How do I get refresh token using GIDSignIn and GTMOAuth2Authentication in iOS?

Question

I am writing an iOS app that uses Google's GIDSignIn [1] to sign in users and GTLServiceYoutube to execute queries against Youtube (uploading videos and retrieving Youtube video lists).

This works fine when the user first logs in but after approximately one hour, the access token expires and the user is no longer able to execute queries with GTLServiceYoutube due to a 401 error (invalid credentials).

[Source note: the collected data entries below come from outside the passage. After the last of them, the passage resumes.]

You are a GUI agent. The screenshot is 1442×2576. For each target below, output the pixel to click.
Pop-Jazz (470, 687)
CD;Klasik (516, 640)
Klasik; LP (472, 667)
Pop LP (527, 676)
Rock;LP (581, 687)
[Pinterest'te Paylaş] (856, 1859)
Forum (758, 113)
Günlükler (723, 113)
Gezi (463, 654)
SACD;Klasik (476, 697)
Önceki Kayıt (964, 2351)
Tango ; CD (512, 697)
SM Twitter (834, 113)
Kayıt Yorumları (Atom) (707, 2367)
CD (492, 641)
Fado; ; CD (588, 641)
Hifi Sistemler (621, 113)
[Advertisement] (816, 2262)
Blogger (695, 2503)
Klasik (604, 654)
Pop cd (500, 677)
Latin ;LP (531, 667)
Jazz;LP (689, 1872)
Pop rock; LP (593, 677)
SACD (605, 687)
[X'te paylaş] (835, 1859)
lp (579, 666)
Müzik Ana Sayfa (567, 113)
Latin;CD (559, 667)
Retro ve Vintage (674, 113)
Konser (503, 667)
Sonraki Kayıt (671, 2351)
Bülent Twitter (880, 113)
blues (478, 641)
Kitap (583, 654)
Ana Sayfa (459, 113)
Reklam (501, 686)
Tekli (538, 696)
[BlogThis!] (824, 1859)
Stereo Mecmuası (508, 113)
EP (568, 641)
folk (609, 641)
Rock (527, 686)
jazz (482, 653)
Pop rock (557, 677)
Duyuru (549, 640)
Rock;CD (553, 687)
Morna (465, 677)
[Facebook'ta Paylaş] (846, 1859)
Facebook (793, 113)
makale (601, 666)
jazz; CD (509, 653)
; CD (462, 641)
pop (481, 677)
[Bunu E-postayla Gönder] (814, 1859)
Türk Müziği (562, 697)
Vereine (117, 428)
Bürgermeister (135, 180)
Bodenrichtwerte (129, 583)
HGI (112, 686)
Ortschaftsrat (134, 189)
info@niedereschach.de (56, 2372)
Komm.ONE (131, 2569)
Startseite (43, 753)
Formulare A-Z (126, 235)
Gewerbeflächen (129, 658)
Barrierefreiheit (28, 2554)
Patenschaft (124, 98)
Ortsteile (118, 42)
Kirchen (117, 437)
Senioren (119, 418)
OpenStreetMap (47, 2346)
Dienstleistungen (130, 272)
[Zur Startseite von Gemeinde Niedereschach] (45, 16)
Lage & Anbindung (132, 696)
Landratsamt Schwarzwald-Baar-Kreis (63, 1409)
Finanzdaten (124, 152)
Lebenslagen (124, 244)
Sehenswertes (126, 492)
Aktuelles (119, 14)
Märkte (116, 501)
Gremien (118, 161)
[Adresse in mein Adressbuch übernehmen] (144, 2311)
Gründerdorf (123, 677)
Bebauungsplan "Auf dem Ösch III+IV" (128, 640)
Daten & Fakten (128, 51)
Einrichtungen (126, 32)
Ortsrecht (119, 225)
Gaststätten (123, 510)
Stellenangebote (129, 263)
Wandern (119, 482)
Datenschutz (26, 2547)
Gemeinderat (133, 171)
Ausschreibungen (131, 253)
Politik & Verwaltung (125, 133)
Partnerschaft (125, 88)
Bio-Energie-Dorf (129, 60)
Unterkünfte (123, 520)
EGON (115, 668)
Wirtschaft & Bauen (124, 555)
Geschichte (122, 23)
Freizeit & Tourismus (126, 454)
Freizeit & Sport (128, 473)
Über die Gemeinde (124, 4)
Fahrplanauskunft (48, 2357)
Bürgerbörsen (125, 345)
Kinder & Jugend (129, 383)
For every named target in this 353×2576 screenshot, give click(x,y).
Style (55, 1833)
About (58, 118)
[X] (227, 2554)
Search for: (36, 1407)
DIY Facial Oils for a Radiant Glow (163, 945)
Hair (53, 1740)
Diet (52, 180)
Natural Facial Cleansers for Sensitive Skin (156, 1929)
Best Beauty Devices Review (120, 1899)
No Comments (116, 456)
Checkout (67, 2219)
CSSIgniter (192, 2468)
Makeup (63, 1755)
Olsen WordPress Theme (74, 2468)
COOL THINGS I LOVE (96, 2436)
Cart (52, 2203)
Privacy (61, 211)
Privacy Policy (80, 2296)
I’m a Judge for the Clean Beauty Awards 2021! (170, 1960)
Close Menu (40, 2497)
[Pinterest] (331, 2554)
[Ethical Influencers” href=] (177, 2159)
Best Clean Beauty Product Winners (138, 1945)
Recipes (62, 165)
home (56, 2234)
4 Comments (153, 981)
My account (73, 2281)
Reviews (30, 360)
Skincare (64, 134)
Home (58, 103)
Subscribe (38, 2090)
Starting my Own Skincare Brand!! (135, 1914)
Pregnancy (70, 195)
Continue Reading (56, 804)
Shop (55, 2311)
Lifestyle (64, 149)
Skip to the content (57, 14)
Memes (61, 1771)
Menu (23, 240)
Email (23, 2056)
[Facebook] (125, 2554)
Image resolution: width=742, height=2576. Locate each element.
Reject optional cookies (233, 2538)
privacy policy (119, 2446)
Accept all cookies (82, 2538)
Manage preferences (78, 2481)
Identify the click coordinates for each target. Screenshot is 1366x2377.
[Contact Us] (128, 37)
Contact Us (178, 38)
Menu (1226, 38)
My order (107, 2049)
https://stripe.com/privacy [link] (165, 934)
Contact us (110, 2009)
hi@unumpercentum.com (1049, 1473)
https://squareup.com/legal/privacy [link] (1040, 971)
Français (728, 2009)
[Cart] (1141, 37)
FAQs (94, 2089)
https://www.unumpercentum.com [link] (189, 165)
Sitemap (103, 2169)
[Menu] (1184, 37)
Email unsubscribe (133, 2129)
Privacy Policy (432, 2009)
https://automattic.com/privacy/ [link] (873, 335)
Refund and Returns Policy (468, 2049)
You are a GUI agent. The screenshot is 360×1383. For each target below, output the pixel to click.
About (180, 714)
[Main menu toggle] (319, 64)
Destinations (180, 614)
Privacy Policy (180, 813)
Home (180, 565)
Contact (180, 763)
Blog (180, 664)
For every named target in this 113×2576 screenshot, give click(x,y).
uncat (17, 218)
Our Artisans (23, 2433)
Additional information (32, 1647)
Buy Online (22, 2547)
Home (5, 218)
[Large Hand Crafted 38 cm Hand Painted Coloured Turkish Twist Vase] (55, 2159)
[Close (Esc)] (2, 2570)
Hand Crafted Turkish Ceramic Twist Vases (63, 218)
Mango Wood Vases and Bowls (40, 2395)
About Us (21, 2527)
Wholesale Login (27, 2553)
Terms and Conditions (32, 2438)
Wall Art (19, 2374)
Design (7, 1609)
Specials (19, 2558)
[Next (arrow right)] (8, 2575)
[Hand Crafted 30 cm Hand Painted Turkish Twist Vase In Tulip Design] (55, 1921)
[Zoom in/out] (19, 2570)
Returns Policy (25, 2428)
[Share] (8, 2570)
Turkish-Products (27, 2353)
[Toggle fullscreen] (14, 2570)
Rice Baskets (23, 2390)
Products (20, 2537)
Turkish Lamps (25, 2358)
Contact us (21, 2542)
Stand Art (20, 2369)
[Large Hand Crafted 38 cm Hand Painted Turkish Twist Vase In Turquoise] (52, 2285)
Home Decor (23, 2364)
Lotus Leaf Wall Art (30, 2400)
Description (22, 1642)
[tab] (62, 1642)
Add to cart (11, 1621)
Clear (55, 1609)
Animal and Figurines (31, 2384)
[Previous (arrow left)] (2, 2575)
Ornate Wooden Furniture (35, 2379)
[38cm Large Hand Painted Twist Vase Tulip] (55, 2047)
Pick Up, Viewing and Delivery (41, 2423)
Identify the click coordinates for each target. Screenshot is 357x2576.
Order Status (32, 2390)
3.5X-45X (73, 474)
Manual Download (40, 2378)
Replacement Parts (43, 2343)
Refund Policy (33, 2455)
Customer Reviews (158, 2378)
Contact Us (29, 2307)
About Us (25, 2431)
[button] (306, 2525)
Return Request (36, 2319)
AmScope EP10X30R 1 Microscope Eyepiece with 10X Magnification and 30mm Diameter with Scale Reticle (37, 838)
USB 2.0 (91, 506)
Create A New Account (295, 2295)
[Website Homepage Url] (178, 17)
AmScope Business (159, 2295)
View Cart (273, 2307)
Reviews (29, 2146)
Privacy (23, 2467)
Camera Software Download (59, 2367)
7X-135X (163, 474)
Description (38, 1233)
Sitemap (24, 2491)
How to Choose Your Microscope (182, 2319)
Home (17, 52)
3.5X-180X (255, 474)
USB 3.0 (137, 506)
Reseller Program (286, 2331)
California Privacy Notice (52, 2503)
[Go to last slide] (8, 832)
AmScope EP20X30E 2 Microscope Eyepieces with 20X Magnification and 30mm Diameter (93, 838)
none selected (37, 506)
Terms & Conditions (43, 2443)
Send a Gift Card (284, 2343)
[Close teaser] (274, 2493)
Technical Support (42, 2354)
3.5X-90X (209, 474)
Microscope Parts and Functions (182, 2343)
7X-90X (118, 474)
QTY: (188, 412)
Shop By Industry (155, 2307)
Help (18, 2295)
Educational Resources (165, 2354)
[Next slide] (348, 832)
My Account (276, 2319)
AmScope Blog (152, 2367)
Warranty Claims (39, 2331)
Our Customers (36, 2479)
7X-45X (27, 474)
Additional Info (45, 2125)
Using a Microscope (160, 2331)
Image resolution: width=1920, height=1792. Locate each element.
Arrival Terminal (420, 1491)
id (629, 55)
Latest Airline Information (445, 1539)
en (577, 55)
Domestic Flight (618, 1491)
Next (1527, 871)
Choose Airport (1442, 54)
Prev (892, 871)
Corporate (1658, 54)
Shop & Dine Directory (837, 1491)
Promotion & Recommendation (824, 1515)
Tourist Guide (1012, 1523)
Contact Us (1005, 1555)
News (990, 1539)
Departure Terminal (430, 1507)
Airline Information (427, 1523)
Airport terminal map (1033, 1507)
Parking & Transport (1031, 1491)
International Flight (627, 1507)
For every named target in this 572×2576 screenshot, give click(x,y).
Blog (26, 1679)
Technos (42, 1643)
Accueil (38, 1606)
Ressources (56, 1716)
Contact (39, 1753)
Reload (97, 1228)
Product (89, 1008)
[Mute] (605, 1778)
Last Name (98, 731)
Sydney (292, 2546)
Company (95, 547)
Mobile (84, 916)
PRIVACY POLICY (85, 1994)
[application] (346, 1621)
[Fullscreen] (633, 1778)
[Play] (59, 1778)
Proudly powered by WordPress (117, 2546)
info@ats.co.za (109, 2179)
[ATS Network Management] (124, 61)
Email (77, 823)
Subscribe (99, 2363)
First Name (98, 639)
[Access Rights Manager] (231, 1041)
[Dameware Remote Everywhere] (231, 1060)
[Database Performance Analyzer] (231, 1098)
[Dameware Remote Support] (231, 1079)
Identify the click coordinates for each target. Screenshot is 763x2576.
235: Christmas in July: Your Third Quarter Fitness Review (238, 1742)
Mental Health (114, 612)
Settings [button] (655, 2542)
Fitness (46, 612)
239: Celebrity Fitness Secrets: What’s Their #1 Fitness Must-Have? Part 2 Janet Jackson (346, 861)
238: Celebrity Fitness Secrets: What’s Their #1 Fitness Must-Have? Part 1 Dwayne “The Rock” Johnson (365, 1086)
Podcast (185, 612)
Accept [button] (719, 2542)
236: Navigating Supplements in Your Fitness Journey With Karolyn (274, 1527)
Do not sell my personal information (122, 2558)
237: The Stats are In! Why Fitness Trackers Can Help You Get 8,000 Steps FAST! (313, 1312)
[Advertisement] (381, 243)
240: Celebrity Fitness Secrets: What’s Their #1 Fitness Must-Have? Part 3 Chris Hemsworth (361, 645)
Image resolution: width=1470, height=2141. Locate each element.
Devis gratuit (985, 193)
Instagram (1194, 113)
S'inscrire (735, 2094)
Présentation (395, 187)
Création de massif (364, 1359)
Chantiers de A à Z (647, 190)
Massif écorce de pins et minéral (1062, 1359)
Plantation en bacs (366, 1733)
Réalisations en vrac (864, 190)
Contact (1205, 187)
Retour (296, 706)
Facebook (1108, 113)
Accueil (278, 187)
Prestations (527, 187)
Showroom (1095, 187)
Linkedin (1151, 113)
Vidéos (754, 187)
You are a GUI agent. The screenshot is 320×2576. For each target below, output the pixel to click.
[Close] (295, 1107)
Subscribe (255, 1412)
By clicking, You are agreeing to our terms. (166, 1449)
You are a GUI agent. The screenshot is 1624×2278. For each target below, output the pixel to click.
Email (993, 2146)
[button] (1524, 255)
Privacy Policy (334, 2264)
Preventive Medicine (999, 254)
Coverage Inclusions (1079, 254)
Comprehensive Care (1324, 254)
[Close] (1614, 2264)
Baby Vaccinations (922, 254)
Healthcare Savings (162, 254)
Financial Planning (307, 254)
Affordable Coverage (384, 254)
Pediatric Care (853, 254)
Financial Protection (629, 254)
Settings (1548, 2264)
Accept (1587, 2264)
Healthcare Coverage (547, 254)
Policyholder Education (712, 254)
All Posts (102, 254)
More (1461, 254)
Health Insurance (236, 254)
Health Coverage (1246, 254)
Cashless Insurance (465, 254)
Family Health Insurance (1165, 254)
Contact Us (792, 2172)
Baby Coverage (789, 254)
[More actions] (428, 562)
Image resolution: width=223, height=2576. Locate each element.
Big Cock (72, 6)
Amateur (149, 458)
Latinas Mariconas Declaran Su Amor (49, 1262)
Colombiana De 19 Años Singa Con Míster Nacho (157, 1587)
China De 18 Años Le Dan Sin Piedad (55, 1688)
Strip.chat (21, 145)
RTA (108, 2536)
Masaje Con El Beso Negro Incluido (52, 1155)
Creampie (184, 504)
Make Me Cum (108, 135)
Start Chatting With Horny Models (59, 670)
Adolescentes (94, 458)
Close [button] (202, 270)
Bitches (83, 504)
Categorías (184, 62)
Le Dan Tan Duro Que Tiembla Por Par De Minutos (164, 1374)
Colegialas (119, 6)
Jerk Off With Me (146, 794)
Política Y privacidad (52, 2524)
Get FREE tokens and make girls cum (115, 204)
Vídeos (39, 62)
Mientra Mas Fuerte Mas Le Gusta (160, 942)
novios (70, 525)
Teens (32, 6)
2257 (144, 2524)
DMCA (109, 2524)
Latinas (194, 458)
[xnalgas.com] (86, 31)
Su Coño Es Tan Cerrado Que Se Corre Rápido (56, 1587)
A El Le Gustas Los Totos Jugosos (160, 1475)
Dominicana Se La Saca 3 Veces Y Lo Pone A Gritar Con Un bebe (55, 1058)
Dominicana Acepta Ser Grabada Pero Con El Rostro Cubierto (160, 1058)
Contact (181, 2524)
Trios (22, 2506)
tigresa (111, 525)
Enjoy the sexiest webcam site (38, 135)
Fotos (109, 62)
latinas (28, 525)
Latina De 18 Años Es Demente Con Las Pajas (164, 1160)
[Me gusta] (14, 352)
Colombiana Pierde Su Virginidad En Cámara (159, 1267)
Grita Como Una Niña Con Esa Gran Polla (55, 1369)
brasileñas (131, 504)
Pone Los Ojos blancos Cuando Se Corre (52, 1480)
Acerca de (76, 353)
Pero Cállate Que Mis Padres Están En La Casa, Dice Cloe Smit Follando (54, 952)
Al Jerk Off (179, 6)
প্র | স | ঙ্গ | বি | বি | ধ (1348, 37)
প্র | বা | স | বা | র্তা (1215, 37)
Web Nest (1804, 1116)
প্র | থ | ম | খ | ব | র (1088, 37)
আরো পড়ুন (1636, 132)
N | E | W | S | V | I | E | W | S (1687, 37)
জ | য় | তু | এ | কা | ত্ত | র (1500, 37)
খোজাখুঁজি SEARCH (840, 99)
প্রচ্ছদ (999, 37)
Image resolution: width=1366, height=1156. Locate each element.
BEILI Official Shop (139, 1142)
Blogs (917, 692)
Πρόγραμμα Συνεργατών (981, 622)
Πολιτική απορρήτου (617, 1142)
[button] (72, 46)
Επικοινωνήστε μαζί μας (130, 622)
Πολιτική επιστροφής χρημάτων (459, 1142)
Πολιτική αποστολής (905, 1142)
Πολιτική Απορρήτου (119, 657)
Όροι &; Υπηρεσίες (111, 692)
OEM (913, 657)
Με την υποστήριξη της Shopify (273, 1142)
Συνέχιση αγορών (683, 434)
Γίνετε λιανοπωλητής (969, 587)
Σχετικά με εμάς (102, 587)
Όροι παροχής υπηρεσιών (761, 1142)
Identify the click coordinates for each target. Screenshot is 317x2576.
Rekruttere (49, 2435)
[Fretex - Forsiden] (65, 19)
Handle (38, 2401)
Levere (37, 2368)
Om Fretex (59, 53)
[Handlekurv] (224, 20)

I use the following code to set the GTMOAuth2Authentication after successful login:

- (void)signIn:(GIDSignIn *)signIn didSignInForUser:(GIDGoogleUser *)user withError:(NSError *)error {

    if (error == nil) {
        [self setAuthorizerForSignIn:signIn user:user];
    }
    [super signIn:signIn didSignInForUser:user withError:error];
}

- (void)setAuthorizerForSignIn:(GIDSignIn *)signIn user:(GIDGoogleUser *)user {
     GTMOAuth2Authentication *auth = [[GTMOAuth2Authentication alloc] init];

    [auth setClientID:signIn.clientID];
    [auth setClientSecret:[[NSBundle mainBundle] objectForInfoDictionaryKey:@"GoogleClientSecret"]];
    [auth setUserEmail:user.profile.email];
    [auth setUserID:user.userID];
    [auth setAccessToken:user.authentication.accessToken];
    [auth setRefreshToken:user.authentication.refreshToken];
    [auth setExpirationDate: user.authentication.accessTokenExpirationDate];
    [[UserManager sharedInstance].youTubeService setAuthorizer:auth];
}

where [[UserManager sharedInstance].youTubeService is an instance of GTLServiceYouTube.

The only problem is with the GTLServiceYouTube. GIDSignIn seems to handle the refresh tokens, so that the user is always logged in after the first login. But the GTLOAuth2Authentication only works on the first login and is broken after one hour.

So my question is: Am I doing something wrong here? Or am I missing something to get the proper access token in GTMOAuth2Authentication after refresh?

[1] https://developers.google.com/identity/sign-in/ios/api/interface_g_i_d_sign_in

Answer 1

I believe the correct way to do this is by signing the user back in when the app is reopened or the token needs to be refreshed. This can be done by calling [[GIDSignIn sharedInstance] signInSilently] and then, when it finishes signing in update the keychain or datastore with your new auth tokens.

Answer 2

As of GoogleSignIn 2.1.0, making a call to [GIDSignIn sharedInstance].signInSilently; updates the credentials stored in [GIDSignIn sharedInstance].currentUser.authentication.

Run pod update on your project to update to the 2.1.0 SDK if you're using Cocoapods.